This comes as Trump heaps praise and admiration on autocrats, dictators and plutocrats, like cheering Erdogan’s sweeping powers won in a tainted referendum in Turkey; North Korea’s leader, Kim Jong-un, who, Trump said, he admired for consolidating his power at the young age of 26 or 27 (by assassinating his relatives), Philippines President Rodrigo Duterte, who is responsible for some 10,000 extrajudicial killings, and of course Vlad Putin, who he admires as a strong leader (who has assassinated opponents and journalists).

Trump’s answer?

Meanwhile, it was very important to Trump that Democrats not be shown as winning anything in the budget deal that averted a shutdown.

“Democrats are trying to take a win,” Mulvaney said in the briefing call. “The American people won and the president negotiated that victory for them. They know the truth of what’s in the bill. They know the deal the president cut. Some are scared to death knowing what’s in the bill.”

The briefing lasted but a few minutes because the Gang Who Couldn’t Shoot Straight couldn’t manage shutting off patriotic music – starting with Stars & Stripes Forever and moving to “I’m a Yankee Doodle Dandy,” like the soundtrack to a July 4 fireworks show, that grew in volume and overwhelmed the call.

Mulvaney didn’t want to take many questions anyway, but during the 10 minute ramble, made sure everyone knew that the budget deal was a big win for the President, and a defeat for Democrats who wanted a government shutdown in order to show Trump couldn’t lead. The deal denied the Dems that.

Most importantly, he noted, the deal broke the parity deal that Obama had brokered when Republicans threatened to shut down government over the budget: that every dollar increase or cut in defense had to be matched with a dollar increase for domestic programs.

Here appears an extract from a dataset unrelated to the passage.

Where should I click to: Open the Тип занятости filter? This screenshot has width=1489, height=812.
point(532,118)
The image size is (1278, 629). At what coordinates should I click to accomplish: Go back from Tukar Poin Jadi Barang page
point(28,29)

This deal allocates $4 to $5 for defense versus every $1 increase for domestic programs – in all, $21 billion more for defense. Mulvaney is very proud of that.

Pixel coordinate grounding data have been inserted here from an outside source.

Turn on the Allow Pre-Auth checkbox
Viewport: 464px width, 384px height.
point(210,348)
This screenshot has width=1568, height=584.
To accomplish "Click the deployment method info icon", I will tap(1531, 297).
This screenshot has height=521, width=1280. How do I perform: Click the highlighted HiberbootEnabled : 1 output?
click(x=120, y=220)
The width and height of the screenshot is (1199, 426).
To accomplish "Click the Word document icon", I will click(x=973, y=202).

Also, $1.522 billion more for the Department of Homeland Security, for border security, on top of $18.5 billion, “the largest overall increase in DHS in last 10 years.”

As for the wall – because Democrats are hailing the fact that not a dollar in the budget is allocated to build the wall that Mexico was going to pay for.

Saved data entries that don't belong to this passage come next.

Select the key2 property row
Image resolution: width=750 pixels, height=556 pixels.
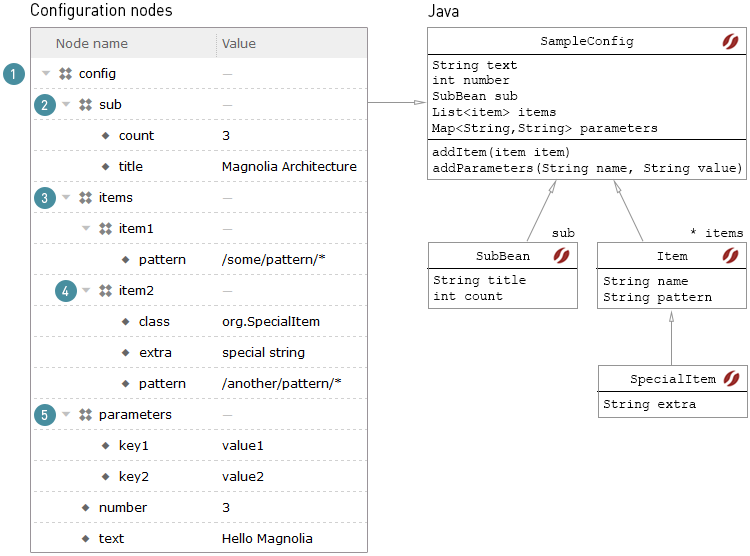200,477
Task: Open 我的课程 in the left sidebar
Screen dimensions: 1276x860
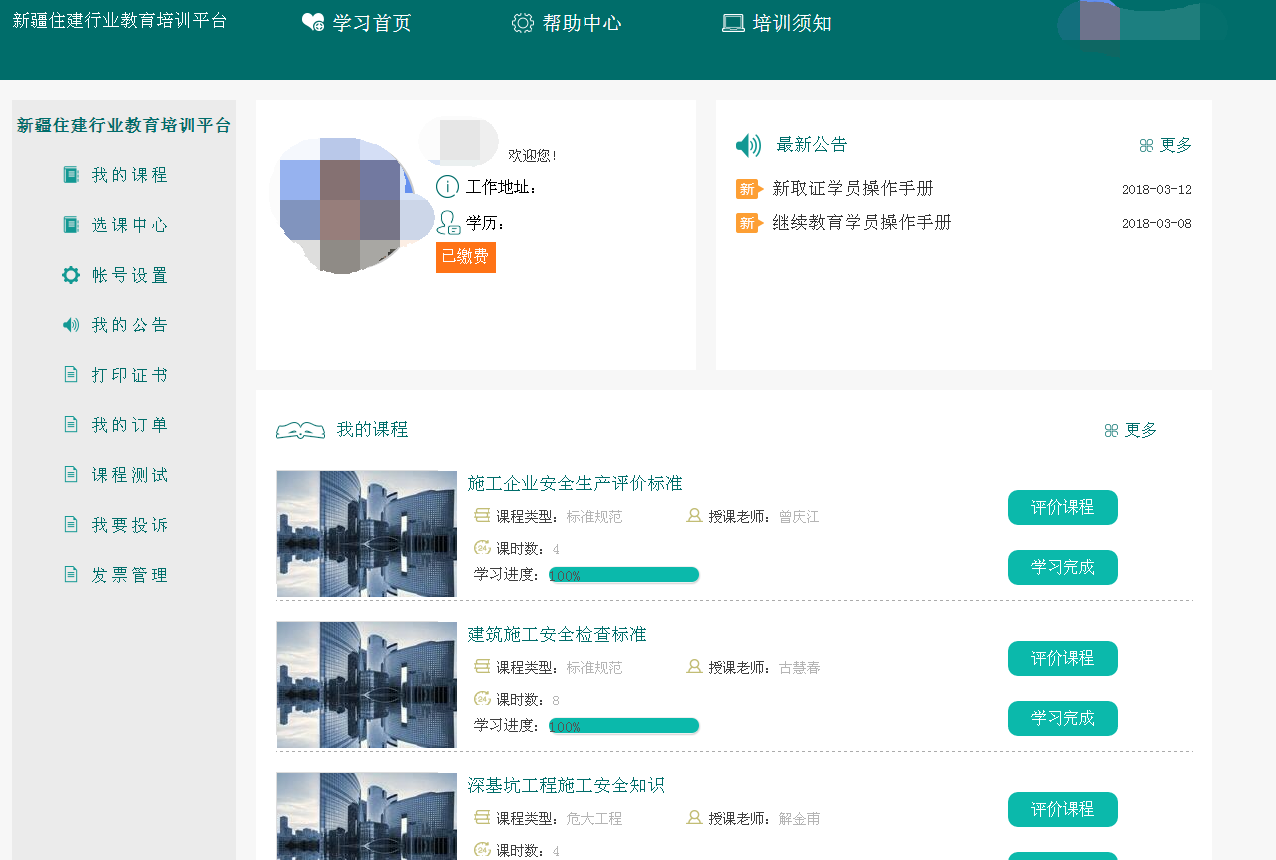Action: [x=129, y=175]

What can/cannot be done, Mulvaney said, would be shown during a 1:30 press briefing, but suggested that the money the administration has gotten out of the budget, will go toward the border, whether a real or virtual wall, “in terms of the boundary between the US and Mexico.

“We’re looking at tremendous increases in technology along the border, maintenance, replacing gates and bridges – part of reason Obama administration had difficulty, the infrastructure not there – will move immediately.”

And what was spent on domestic programs – like preserving health care for miners – were on Trump’s list anyway.

And school choice – the budget provides for three years authorization.

“More money for defense, border security, education – the same things as we introduced in March – those were priorities of incoming administration,” he boasted.

Mulvaney is very proud of what the Democrats didn’t get, like not getting renewed tax credits for renewable energy – wind and solar. He’s very proud.

He deflected Democrats’ victory dance over saving funding for Planned Parenthood, noting that Trump “already signed an Executive Order allowing states not to fund clinics that deal with abortion, and defunded Planned Parenthood as part of the health care bill. Make no mistake, this administration is committed to pro-life – at every turn we fight the pro-life battle. This budget agreement stays true to that.”

He’s proud that there is no Obamacare bailout in the budget agreement.

“Democrats are claiming they got that. It’s not in the bill. Nothing in this bill obligates us to make any Obamacare payments. We’ve had several talks with folks on the hill [about defunding Obamacare] – there are no commitments in this bill.”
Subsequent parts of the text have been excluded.